Recentemente, Lipshutz et al. publicaram uma síntese telescópica one-pot de boscalida, um ingrediente ativo do grupo das carboxamidas encontrado em vários fungicidas (Emerald®, Endura®, Pristine®, BASF). A síntese foi feita em água a partir do o-cloro-nitrobenzeno e se inicia com um acoplamento Suzuki-Miyaura, seguido da redução do grupo nitro e acilação da bifenilamina formada com um derivado do cloreto do ácido nicotínico (Esquema 11).31 Curiosamente, foram obtidos resultados semelhantes entre a reação telescópica e a multi-etapas convencional.

 


Esquema 11. Síntese telescópica one-pot do fungicida boscalida

 

Recentemente, nosso grupo relatou uma nova metodologia para síntese de 1,3-diinos não simétricos baseada nas reações de Hunsdiecker (halo-descarboxilação de ácidos carboxílicos)32 e Cadiot-Chodkiewics (reação entre um alquino terminal e um haleto de alquinila em presença de Cu(I), uma base orgânica e um agente redutor para formar um 1,3-diino).33 A metodologia consiste na bromo-descarboxilação do ácido fenilpropiólico mediada pelo ácido tribromoisocianúrico para gerar 1-bromo-1-fenilacetileno in situ seguida do acoplamento cruzado com um alquino terminal catalisado por Cu(I) (Esquema 12).34

 


Esquema 12. Síntese telescópica one-pot de 1,3-diinos via reação de Hunsdiecker/ Cadiot-Chodkiewics

 

A fixação de CO2 através da inserção em organometálicos para formar ligação carbono-carbono é uma abordagem valiosa em síntese orgânica. Um exemplo muito interessante de síntese multi-etapas telescópica envolvendo a aplicação dessa estratégia na preparação de β-lactonas foi descrito por Vellalath e Romo em 2017 (Esquema 13).35 A metodologia envolve três etapas realizadas em dois vasos reacionais: (1) formação de organozinco alílico a partir de brometos de alila e zinco em pó (excesso) na presença de LiCl (processo de Knochel), (2) carboxilação com CO2 e quenche com ácido aquoso e (3) bromo-lactonização do ácido insaturado formado. Experimentalmente, a formação do organometálico ocorre em presença de Ar e então o balão reacional é evacuado e preenchido com CO2 através de uma bexiga com o gás. Ademais, após a reação de carboxilação e quenche, o meio reacional é filtrado para a retirada do excesso do zinco, o solvente é evaporado e o ácido insaturado bruto é utilizado na etapa de bromo-lactonização. Como esperado, a única purificação em todo o processo foi realizada no produto final.

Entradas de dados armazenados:
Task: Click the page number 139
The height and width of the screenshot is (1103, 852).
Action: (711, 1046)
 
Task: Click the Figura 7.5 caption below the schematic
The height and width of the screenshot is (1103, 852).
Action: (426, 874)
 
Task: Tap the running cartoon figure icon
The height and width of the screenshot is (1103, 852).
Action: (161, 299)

[Atividade] Retome o texto sobre sínteses telescópicas one-pot e dê continuidade a ele a partir da última frase apresentada.

[Resposta do exercício]
 


Esquema 13. Síntese telescópica de γ-bromo-β-lactonas

 

CONSIDERAÇÕES FINAIS

A síntese telescópica não só está diretamente relacionada com a prevenção na geração de resíduos (i.e., primeiro princípio da Química Verde), mas também com a realização de uma química segura. A geração in situ seguida do consumo de intermediários tóxicos e/ou instáveis garante uma segurança inerente à síntese telescópica. Assim, essa estratégia evita que o operador tenha contato direto e manipule essas substâncias. Ainda, a manutenção de intermediários instáveis no meio reacional para o consumo subsequente evita a degradação desses compostos nos processos de isolamento e purificação.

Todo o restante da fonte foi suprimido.